Although Sal Mineo was later twice nominated for Oscars, his career peaked when he was sixteen, playing Rebel Without a Cause's geeky Plato, a universal touchstone for anyone who's ever harbored a crush on James Dean. As if it wouldn't be exhilarating and nerve-wracking enough in 1955 to be a gay Sicilian sixteen year-old acting opposite the blond, bi twenty-four year-old superstar and Natalie Wood, Mineo was also having an affair with the director, Nicholas Ray, who was forty-four. It was all downhill from there. Mineo was praised for his stage roles and for his work in Exodus and Who Killed Teddy Bear? and he recorded a couple albums with two Top 40 hits, but he had been typecast and his moment had passed. Hollywood's sensitive, gay teen devolved into television's deranged psycho killer on Hawaii Five-O, Columbo, S.W.A.T., Police Story, and Ellery Queen. When he was thirty-seven, walking at night through an alley near his home in West Hollywood, he was stabbed once in a botched mugging, and died. John Lennon offered a cash reward to find his killer. Many people, including Mineo's family, believe the courts convicted the wrong man, who had confessed and recanted, was released in 1990, and was reincarcerated for parole violations. In Thebes' queer lit poll Kevin Killian praised Michael Michaud's new biography [[Kindle]] as one of the year's best.

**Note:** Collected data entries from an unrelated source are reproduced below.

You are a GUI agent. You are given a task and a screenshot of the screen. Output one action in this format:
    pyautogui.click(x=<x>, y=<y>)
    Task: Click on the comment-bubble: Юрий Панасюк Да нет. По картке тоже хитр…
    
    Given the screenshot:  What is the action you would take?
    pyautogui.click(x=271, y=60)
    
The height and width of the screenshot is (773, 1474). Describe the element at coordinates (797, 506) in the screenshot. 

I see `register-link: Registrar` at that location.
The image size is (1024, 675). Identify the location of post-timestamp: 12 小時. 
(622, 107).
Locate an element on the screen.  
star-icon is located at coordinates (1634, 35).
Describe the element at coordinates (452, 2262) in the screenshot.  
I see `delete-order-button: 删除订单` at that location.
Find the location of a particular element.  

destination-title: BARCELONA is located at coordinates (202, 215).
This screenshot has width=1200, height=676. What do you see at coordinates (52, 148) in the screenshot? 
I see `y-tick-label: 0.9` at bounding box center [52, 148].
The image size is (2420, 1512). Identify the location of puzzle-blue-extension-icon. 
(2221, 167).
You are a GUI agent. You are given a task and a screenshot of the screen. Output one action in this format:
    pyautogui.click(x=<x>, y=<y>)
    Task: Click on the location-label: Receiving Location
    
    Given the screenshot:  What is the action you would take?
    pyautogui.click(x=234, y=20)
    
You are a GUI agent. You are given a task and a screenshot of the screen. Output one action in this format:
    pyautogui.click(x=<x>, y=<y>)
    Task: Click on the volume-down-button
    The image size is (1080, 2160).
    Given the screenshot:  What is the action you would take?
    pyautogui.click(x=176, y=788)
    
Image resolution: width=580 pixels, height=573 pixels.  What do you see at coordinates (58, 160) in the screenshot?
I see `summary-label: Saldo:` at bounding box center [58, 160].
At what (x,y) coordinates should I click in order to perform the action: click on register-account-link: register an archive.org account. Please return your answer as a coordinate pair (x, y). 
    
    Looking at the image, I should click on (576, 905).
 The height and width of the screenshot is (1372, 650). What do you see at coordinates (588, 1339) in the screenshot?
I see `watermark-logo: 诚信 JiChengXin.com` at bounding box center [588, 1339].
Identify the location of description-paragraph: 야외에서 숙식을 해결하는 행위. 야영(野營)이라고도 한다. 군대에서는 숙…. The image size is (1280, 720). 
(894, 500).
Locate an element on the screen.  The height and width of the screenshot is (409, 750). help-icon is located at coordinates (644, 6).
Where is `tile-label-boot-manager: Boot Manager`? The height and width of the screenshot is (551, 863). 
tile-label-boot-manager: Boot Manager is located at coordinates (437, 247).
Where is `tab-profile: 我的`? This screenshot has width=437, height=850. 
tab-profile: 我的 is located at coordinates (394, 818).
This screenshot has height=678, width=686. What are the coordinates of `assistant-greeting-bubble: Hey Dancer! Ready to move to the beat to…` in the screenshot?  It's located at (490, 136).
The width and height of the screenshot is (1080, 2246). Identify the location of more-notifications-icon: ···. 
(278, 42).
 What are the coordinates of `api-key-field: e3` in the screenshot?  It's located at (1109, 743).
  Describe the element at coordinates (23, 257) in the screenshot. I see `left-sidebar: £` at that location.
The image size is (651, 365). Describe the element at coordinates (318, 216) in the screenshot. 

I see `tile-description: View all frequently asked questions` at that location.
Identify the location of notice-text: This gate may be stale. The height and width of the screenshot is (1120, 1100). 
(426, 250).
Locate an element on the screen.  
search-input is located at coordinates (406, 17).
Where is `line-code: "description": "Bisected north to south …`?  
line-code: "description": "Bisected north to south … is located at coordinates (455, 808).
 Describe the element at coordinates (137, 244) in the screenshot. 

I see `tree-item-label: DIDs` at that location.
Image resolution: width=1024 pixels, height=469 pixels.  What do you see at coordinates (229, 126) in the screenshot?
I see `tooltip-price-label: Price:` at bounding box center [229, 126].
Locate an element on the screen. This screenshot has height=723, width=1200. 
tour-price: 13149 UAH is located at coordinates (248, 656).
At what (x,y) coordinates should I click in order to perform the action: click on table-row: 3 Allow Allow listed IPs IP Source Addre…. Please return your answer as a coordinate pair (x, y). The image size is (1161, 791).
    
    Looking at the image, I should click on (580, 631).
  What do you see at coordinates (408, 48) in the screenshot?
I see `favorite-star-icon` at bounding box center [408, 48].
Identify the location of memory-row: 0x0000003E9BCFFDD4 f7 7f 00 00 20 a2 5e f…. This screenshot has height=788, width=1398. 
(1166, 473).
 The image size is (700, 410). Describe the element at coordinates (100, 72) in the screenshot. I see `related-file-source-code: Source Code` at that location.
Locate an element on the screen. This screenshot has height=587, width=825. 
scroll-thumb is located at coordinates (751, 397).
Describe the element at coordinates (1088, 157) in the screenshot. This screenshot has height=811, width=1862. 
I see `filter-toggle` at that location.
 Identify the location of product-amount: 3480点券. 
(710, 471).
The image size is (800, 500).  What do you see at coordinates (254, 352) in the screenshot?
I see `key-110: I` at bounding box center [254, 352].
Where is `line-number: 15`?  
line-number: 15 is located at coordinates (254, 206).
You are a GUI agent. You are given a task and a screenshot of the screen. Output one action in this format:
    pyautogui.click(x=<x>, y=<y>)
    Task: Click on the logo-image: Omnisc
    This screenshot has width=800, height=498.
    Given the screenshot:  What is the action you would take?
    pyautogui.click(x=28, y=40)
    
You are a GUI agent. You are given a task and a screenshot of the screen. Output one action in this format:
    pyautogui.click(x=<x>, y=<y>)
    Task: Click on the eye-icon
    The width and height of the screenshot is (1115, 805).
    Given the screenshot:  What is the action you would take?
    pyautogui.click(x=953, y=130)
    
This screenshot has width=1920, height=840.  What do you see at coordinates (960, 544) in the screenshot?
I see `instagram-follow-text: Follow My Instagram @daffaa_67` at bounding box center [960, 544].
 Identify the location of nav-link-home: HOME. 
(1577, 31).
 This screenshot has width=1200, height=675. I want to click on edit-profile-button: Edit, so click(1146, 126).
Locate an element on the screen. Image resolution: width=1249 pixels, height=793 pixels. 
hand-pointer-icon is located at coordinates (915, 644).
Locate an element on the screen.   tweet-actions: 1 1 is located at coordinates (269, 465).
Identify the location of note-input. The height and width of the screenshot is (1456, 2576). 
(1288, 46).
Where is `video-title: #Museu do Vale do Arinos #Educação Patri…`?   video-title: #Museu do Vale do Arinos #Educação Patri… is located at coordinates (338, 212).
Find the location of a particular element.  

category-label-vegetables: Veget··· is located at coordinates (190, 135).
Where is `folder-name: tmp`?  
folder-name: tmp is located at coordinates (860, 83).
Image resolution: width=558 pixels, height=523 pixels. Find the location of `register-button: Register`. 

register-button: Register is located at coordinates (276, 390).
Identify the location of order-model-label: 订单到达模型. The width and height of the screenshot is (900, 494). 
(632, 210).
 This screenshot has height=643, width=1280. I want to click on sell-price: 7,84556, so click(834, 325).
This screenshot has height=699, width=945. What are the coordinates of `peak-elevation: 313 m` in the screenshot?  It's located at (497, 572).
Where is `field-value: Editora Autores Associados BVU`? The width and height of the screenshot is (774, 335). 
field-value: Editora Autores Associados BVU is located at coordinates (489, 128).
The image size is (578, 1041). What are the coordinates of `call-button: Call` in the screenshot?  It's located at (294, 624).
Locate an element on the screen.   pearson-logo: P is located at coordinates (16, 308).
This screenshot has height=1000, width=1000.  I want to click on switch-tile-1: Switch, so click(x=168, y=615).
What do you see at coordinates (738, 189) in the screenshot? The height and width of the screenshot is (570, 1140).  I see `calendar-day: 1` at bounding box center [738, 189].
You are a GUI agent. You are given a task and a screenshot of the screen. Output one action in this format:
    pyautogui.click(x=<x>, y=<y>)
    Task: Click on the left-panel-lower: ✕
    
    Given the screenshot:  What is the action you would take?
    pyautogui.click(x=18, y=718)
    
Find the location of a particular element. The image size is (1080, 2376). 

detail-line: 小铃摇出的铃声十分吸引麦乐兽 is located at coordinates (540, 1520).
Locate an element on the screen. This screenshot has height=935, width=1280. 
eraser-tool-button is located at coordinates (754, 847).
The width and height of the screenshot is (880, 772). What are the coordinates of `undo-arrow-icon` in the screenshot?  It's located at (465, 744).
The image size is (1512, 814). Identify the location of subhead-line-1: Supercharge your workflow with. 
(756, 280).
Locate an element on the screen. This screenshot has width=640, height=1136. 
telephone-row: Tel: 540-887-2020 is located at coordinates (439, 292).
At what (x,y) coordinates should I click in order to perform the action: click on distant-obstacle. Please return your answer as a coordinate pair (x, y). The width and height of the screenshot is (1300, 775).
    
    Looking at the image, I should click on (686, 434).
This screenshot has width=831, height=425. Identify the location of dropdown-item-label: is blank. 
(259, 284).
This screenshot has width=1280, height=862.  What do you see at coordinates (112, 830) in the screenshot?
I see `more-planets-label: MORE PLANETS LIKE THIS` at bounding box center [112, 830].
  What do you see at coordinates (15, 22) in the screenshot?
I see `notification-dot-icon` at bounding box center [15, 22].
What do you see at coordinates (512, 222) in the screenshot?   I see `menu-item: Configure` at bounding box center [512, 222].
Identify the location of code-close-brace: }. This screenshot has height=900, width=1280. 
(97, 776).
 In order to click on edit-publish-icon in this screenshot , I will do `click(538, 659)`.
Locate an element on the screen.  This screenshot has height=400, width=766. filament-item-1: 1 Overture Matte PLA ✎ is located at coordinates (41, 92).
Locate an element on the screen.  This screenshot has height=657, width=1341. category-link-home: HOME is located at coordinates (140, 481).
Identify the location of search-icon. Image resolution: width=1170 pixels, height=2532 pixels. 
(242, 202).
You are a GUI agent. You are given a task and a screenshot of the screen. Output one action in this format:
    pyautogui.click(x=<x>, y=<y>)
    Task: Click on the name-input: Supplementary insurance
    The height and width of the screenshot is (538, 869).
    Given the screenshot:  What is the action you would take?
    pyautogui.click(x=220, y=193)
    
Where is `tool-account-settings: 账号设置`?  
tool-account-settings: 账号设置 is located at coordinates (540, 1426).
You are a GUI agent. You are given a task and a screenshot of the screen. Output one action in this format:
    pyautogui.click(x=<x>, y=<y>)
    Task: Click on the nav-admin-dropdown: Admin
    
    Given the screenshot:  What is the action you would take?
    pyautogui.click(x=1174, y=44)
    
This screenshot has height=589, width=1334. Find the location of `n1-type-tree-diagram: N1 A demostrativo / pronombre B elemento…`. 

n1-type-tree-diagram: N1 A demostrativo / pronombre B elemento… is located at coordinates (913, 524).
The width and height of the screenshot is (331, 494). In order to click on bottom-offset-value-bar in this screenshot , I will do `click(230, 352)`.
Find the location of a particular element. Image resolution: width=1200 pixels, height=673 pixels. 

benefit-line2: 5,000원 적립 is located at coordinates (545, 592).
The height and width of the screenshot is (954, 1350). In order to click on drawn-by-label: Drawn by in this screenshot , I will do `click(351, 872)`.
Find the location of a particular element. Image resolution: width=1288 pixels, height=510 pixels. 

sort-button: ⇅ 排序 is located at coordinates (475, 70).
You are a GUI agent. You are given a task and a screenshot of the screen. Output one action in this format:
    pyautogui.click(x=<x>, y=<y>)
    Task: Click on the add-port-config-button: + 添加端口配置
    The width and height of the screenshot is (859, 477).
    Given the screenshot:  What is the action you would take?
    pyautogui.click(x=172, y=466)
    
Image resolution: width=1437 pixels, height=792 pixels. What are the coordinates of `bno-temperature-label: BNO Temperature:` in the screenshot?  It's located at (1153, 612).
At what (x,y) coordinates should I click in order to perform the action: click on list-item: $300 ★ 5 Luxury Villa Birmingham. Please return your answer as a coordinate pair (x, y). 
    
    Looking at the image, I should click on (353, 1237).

When it comes to southern California fiction of sex and violence, Brett Easton Ellis is the popular one and Dennis Cooper is the artist. In 1968, when he was fifteen, he read 120 Days of Sodom and wrote his own de Sade-like 1,000 page novel set in high school. Thirty-nine years later, Cooper was award the Prix Sade in France for his tenth novel, The Sluts [no Kindle]. We'll never know how that first fiction compares to his mature work with his signal interest in transgressive behavior and exploited boundaries (alienated youth, predatory gay men, child abuse, sexual torture, eroticized murder, mutilation, satanic sacrifice, snuff porn, and drugs) because he was so afraid his mother would find his manuscript he burned it. His George Miles cycle of novels -- Closer, Frisk, Try, Guide, Period [[Kindle]] -- has been translated into seventeen languages. A child of Pasadena, Cooper has lived in New York, Amsterdam, Los Angeles, and Paris. Whether or not you follow his fiction into its darker explorations, his blog is essential daily reading [NSFW]. Cooper is always writing, and when he's not, he's publishing important young newcomers through his own imprint at Akashic, Little House on the Bowery. Prominent among these is Derek McCormack's breakout Tod Browning fantasia, The Show That Smells. Next month comes Lonely Christopher's story collection, The Mechanics of Homosexual Intercourse.
For me to remember Sal Mino so fondly he must have been in a number of significant movies, in addition to Rebel, during the 50s. Of course with just one screen in town that ran the same movie for a week, we watched whatever came significant or not.